### Exercise
Could you carry on the passage below about orbits of planets and satellites, starting right after its final sentence?

### Selected passage
::::::

Orbits of planets and satellites

1. Orbits:

  • In Figure 1, a planet of mass m is in a circular orbit around a star of mass M.

  • Figure 1 A planet is in a circular orbit around the Earth
  • You have already studied circular motion.
  • Now we can combine the equations of circular motion and gravitation to link the speed or time period of a planet’s orbit to its distance from the Sun.
  • The pull of gravity provides the necessary centripetal force to keep the planet in orbit. So, we can write Centripetal force is
  • [math] F_c = \frac{mv^2}{r} \qquad \text{(1)} [/math]
  • And gravitational force is
  • [math] F_g = \frac{GMm}{r^2} \qquad \text{(2)} [/math]
  • Comparison equation 1 and 2 then
  • [math]\frac{GMm}{r^2} = \frac{mv^2}{r}\\
    \frac{GM}{r^2} = \frac{v^2}{r} \\
    v^2 = \frac{GM}{r} \qquad \text{(3)} [/math]
  • From this, you can see that speed of the orbit is faster for small orbits. Figure 2 shows the link between orbital speed and the distance of our eight planets from the Sun.
  • Figure 2 the link between orbital speed and the distance of our eight planets from the Sun
  • We can also link the time period of the orbit (q year for the earth) to the radius of the orbit. The speed of the orbit is linked to the circumference, 2πr , and the time period of the orbit, T, through the equation
  • [math] v = \omega r \\v = (2 \pi f) r \\
    v = \left(2 \pi \frac{1}{T}\right) r \\
    v = \frac{2 \pi r}{T} [/math]
  • And squaring on both side
  • [math]  v^2 = \left(\frac{2 \pi r}{T}\right)^2 \\v^2 = \frac{4 \pi^2 r^2}{T^2} \qquad \text{(4)} [/math]
  • Compare with equation 3 then
  • [math] \frac{GM}{r} = \frac{4 \pi^2 r^2}{T^2} \\ \frac{r^3}{T^2} = \frac{GM}{4 \pi^2} \\
    T^2 = \frac{4 \pi^2}{GM} r^3 [/math]
    [math] T^2 \propto r^3 [/math]
  • Figure 2 also shows the relationship between time period and orbital radius of the planet- the green curve.

2. Energy considerations for an orbiting satellite:

  • When a planet or comet moves in an elliptical orbit, its speed changes, but the total energy of the body stays the same.
  • At point A in Figure 3, the comet is moving at its latest orbital speed, but it has the smallest gravitational potential energy, because it is closest to the Sun.
  • At point B, there is a component of the Sun’s gravitational pull on the comet, which slows it down.
  • When the comet reaches point C, it is at its furthest point from the Sun. It has its lowest kinetic energy at this point, but its highest gravitational potential energy.
  • At point D, the comet is falling back towards the Sun. There is a component of the Sun’s gravitational pull, which speeds it up. The comet’s potential energy is being transferred into kinetic energy, and the comet reaches its maximum speed again at A.

::::::

### Dataset extract
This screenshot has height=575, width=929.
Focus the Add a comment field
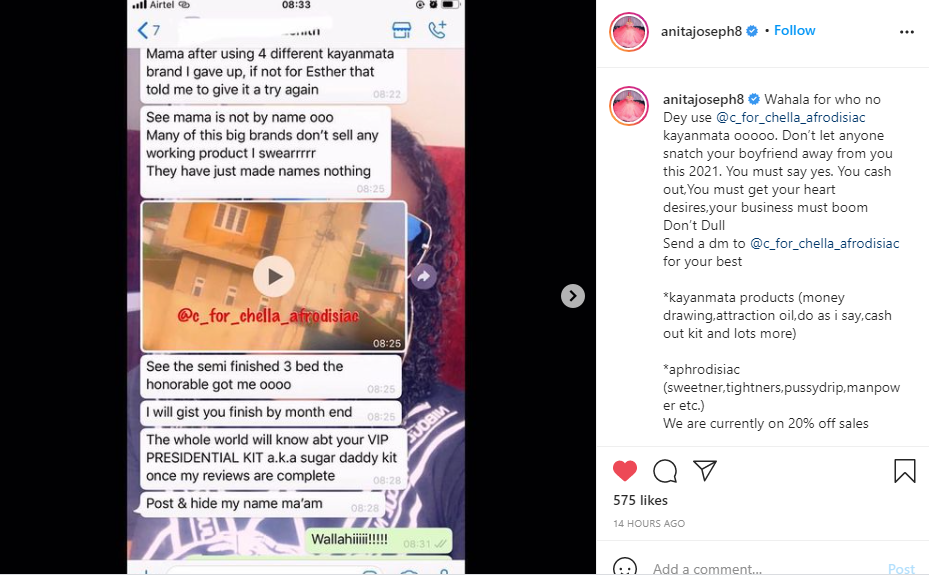click(x=765, y=569)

::::::

### Response to the task
  • Figure 3 Comets move in elongated or eccentric elliptical orbits round the Sun. Note that the Sun’s solar wind always blows the comet’s tail away from the Sun.
  • Kinetic Energy: The energy of motion, dependent on the satellite’s velocity and mass.
  • Potential Energy: The energy of position, dependent on the satellite’s height and mass.
  • Total Mechanical Energy: The sum of kinetic and potential energy, remaining constant if no external forces act.
  • Orbital Energy: A measure of the satellite’s energy, combining kinetic and potential energy.
  • Escape Velocity: The minimum velocity required for an object to escape the gravitational pull of the central body (e.g., Earth).
  • Orbital Velocity: The velocity required for a satellite to maintain a stable orbit.
  • Gravitational Potential Energy: The energy associated with the satellite’s position in the gravitational field.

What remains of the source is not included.